A policy of forcing things through with no dialogue or listening to others, no sharing of information or consultation, remaining indifferent to different expectations and opinions, despite Macron’s low initial electoral legitimacy.
In its recent opinions the Scientific Council has continued to call for an approach which can be best summed as “go towards”. Contrary to the impatient and disdainful urgings loudly and variously pronounced by Emmanuel Macron, whose claimed omniscience reminds one of the nervous pacing up and down of the doctors that feature in the plays of Molière, these two words describe a health policy that is empathetic and which takes care to educate and be understood.

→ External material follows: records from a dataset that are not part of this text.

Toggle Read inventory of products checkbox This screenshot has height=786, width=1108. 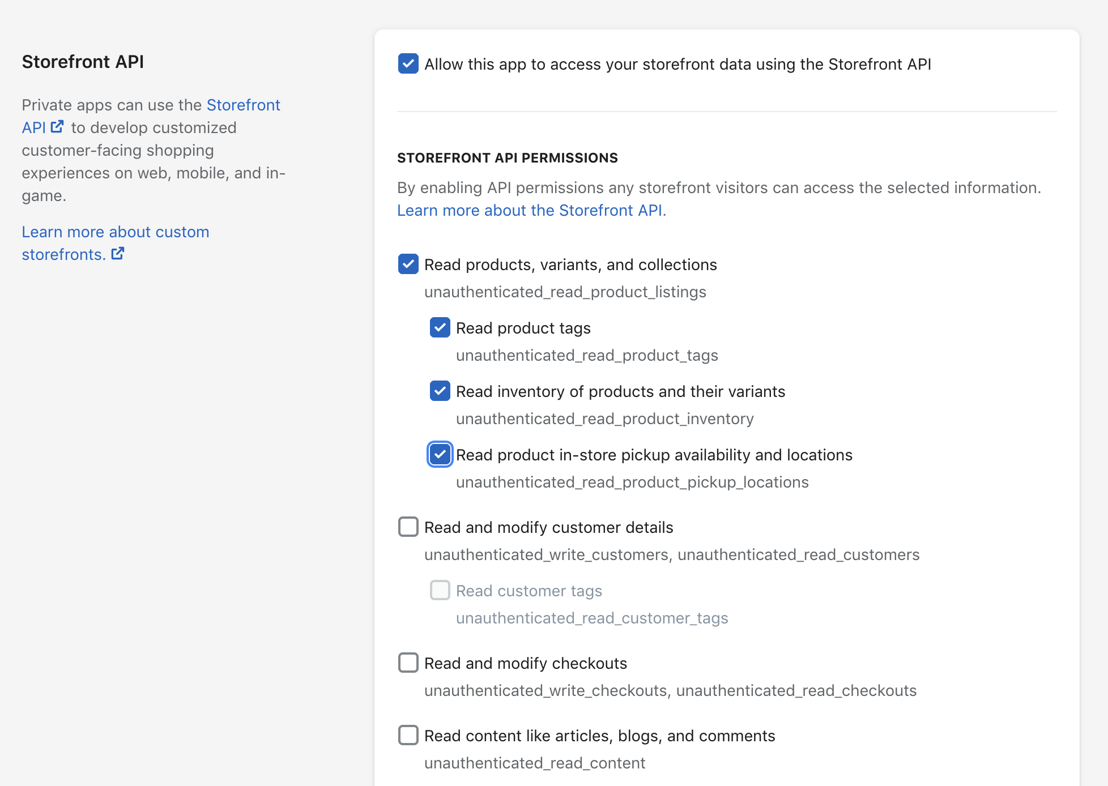click(x=440, y=391)
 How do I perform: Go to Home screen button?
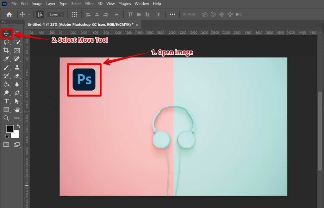tap(9, 14)
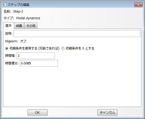Click the 時間増分 label

pyautogui.click(x=12, y=63)
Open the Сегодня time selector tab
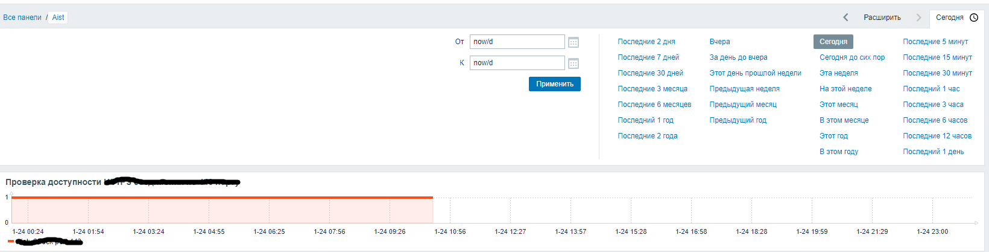This screenshot has width=989, height=252. pos(949,18)
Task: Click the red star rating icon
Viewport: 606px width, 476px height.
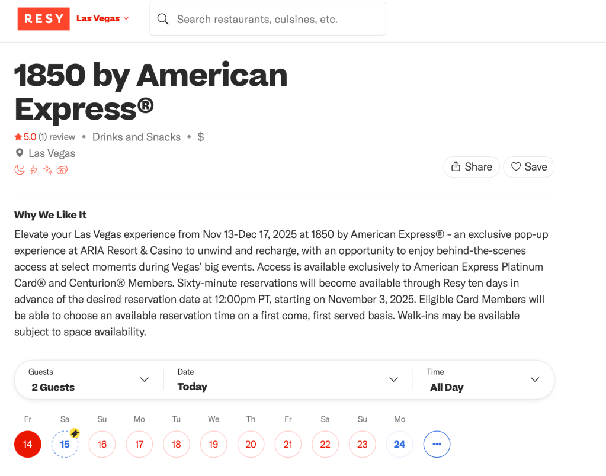Action: [x=18, y=137]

The Scientific Council has pointed out that the “most socially disadvantaged groups and those furthest removed from the healthcare system and/or on low incomes” have paid the highest price during the first three waves of the Covid-19 epidemic. So in its opinion issued on July 6th 2021 the Council called for an intensification of the “’go towards’ vaccination strategy”. It said of this strategy: “It can be carried out in partnership with different local groups and associations and should seek to explain without judging or imposing.” The vaccine, the council stated, should be “explained and offered while avoiding any form of stigmatisation”.

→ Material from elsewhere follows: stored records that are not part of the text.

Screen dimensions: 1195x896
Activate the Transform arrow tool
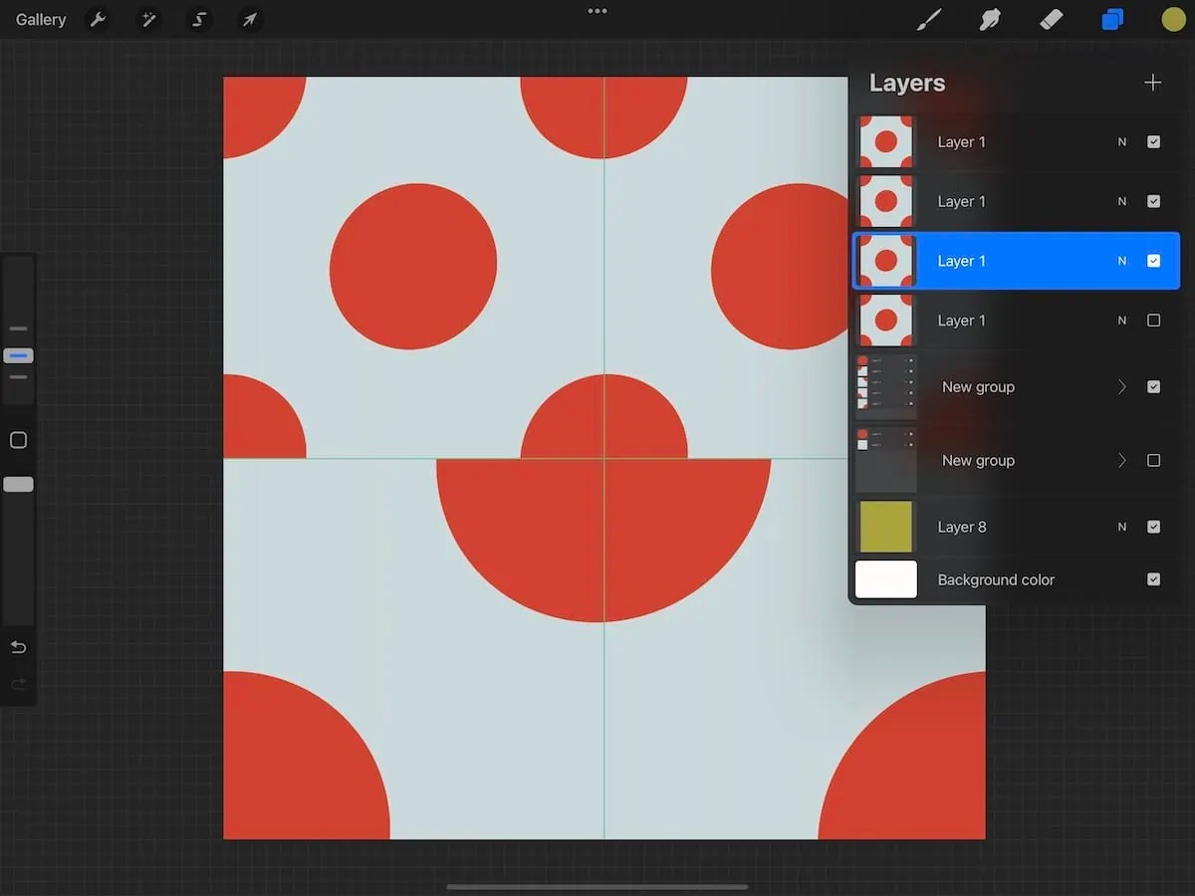[249, 19]
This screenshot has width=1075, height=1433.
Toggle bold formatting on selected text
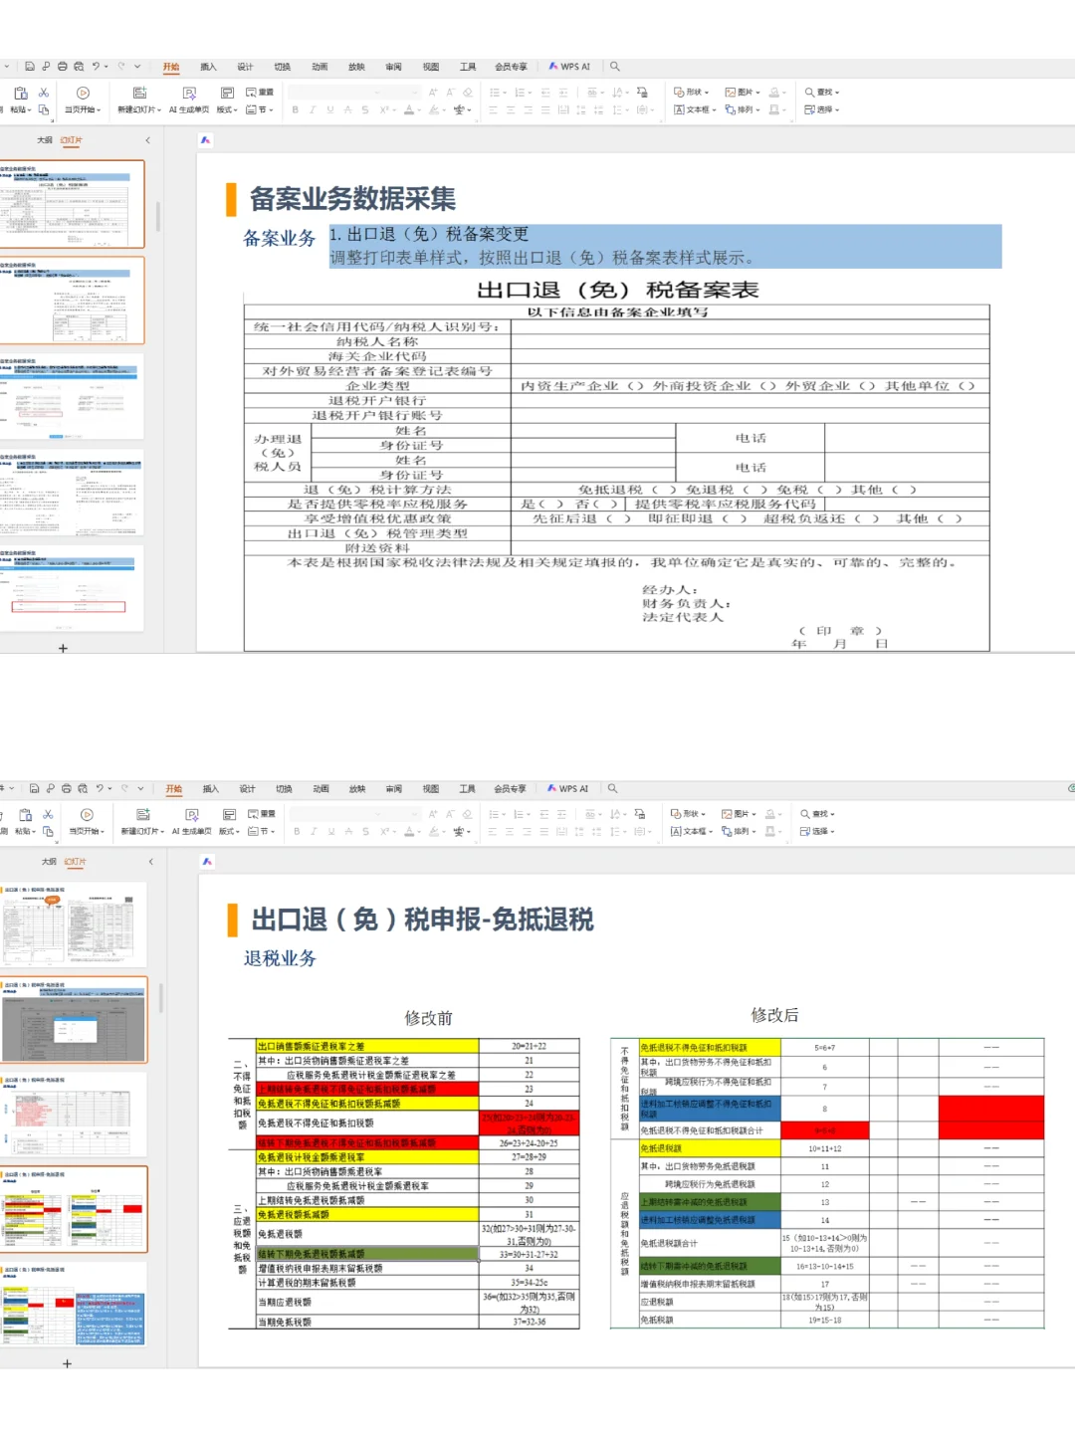coord(295,107)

In summary, this is the exact opposite of the presidency’s non-educating approach, which both regards having a vaccine as a categorical imperative and stigmatises those who are reluctant to have one in a discriminatory way; going so far as to effectively blackmail people over their employment (see the article by Romaric Godin here). There is no doubt that whereas one should be “going towards” the public, this president prefers to “go against”. In the same way, the political movement that the president set up using his own initials - ’En Marche!’ meaning ’Forwards’ - has over the last four years of power come rather more to resemble ’En Force’. In other words, it has adopted a permanent policy of forcing things through with no dialogue or listening to others, no sharing of information or consultation, and remained indifferent to the diversity of expectations and opinions despite Macron’s low initial electoral legitimacy; just 18% of the registered electorate voted for him in the first round of the presidential election in 2017, something which did not indicate blind support for his future actions.

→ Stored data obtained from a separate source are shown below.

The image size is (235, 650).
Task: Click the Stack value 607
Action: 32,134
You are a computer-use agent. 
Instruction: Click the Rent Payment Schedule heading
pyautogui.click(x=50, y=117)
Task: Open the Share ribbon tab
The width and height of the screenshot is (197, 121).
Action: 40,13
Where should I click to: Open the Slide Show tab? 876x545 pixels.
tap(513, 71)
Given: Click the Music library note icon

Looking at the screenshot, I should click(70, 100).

If there is one lesson from this presidency, it concerns the great urgency that surrounds the issue of democracy. At a time of global challenges, both health and climatic (see Mikaël Correïa’s article on the latest report from the IPCC here), which put the future of humanity at risk with little distinction between classes, people or nations, we have no other protection than our capacity to invent together responses that are united and lasting. If they are wrong about many other issues, the demonstrators protesting against a health policy that has come down simply to restrictions being imposed from on high without debate are not wrong in highlighting this vital issue.